◆ **What is expected**: Your task is to return, word for word, only the lines from the line with "This screenshot has width=399, height=339." through the close of the data. Exclude all pictures.

Source material: Begin

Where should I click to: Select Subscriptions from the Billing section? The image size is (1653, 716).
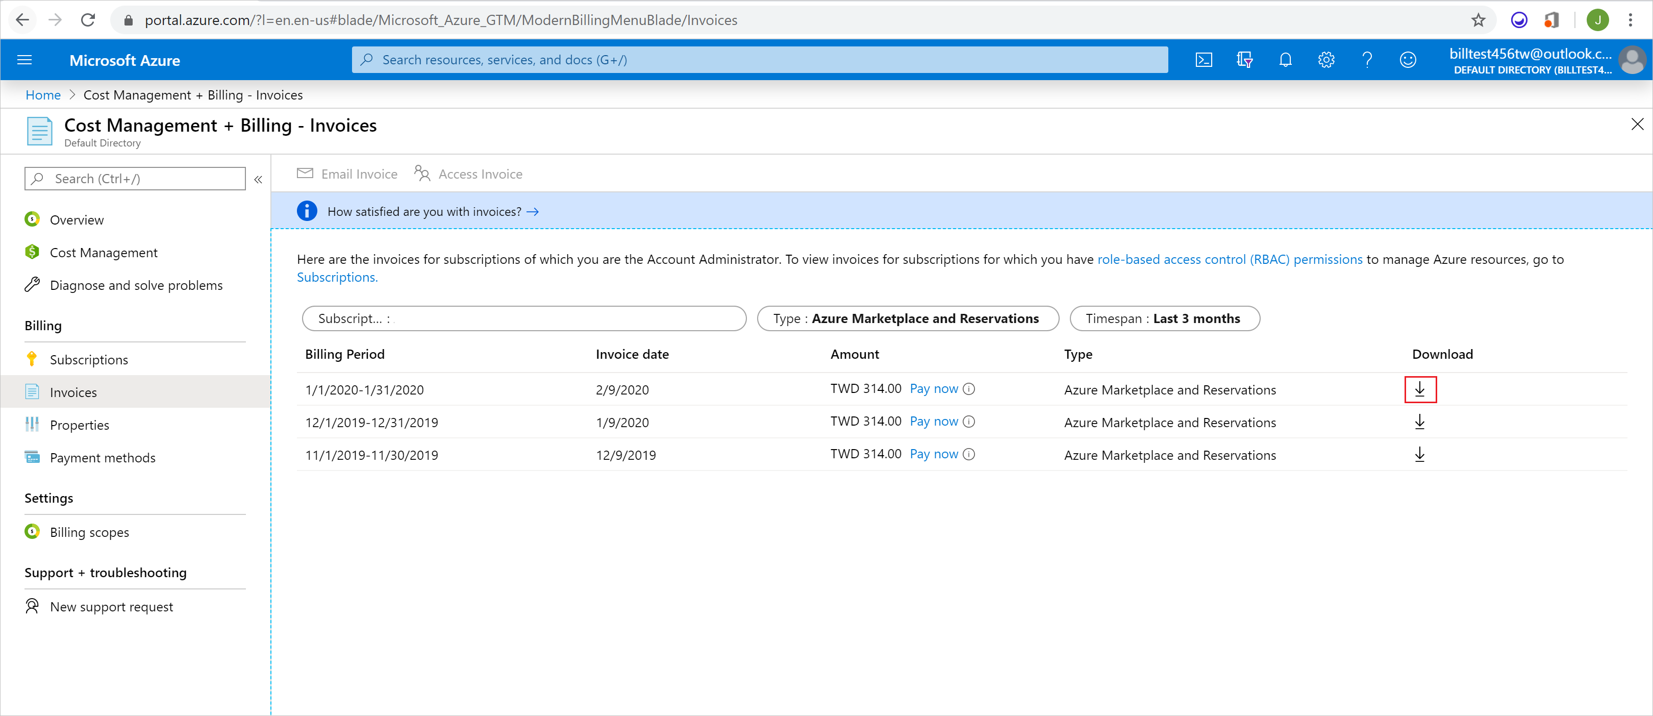pos(89,360)
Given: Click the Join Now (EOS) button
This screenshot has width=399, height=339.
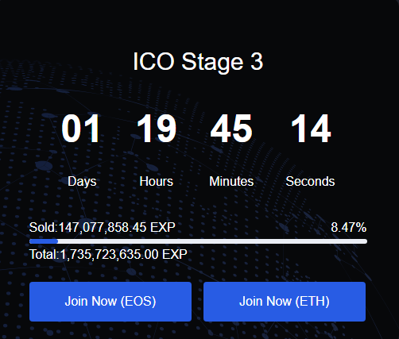Looking at the screenshot, I should click(110, 302).
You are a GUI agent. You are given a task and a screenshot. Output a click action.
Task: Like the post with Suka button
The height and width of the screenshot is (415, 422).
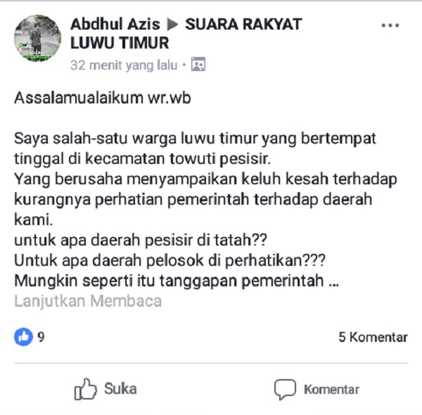tap(106, 389)
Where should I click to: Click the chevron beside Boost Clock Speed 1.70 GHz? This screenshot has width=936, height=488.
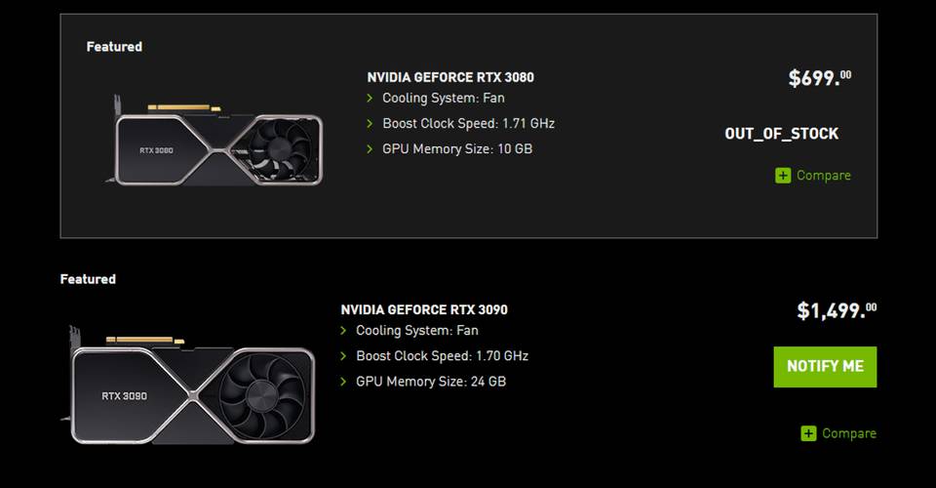tap(344, 356)

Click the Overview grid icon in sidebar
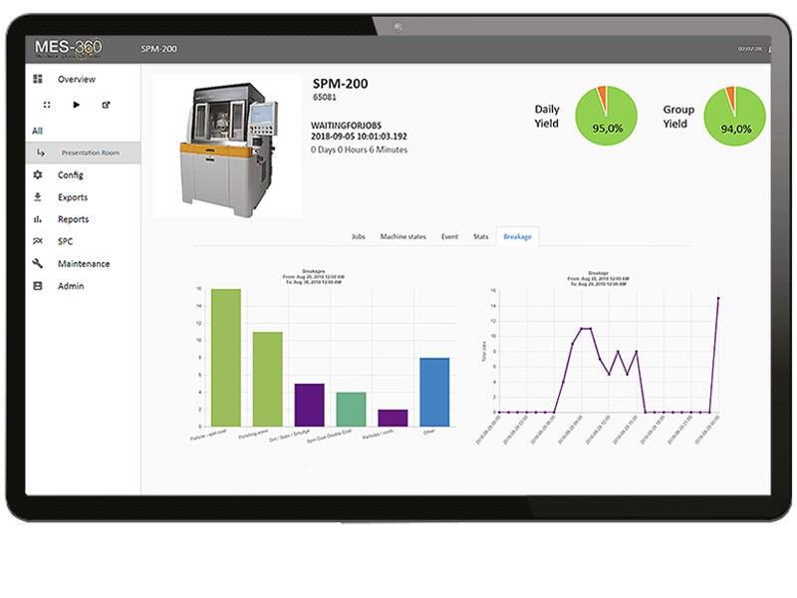(x=38, y=79)
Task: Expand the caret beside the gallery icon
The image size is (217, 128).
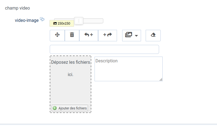Action: [136, 36]
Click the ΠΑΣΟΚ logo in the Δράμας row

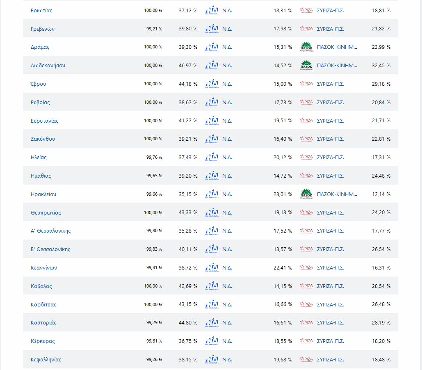[x=306, y=47]
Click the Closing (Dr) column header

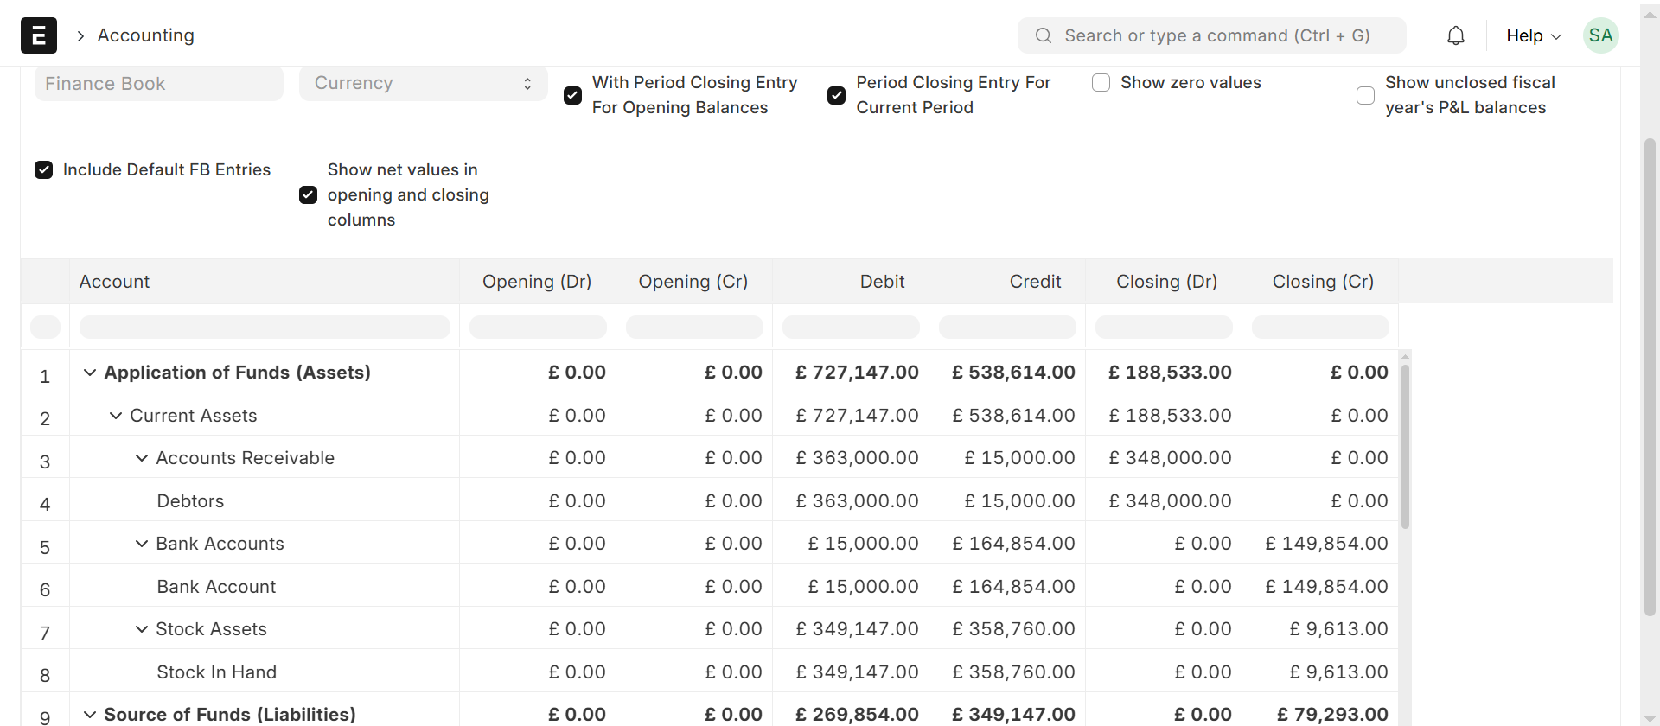point(1165,282)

Source material: End

◆ **Exercise answer**:
This screenshot has width=399, height=339.
Looking at the screenshot, I should click(110, 302).
You are a GUI agent. You are given a task and a screenshot. Output a click action.
Task: Like the post with Suka button
The height and width of the screenshot is (415, 422).
tap(106, 389)
Where should I click to: Click the chevron beside Boost Clock Speed 1.70 GHz? This screenshot has width=936, height=488.
tap(344, 356)

Click the Overview grid icon in sidebar
(x=38, y=79)
Task: Expand the caret beside the gallery icon
The image size is (217, 128).
Action: [136, 36]
Click the ΠΑΣΟΚ logo in the Δράμας row

[x=306, y=47]
Click the Closing (Dr) column header

point(1165,282)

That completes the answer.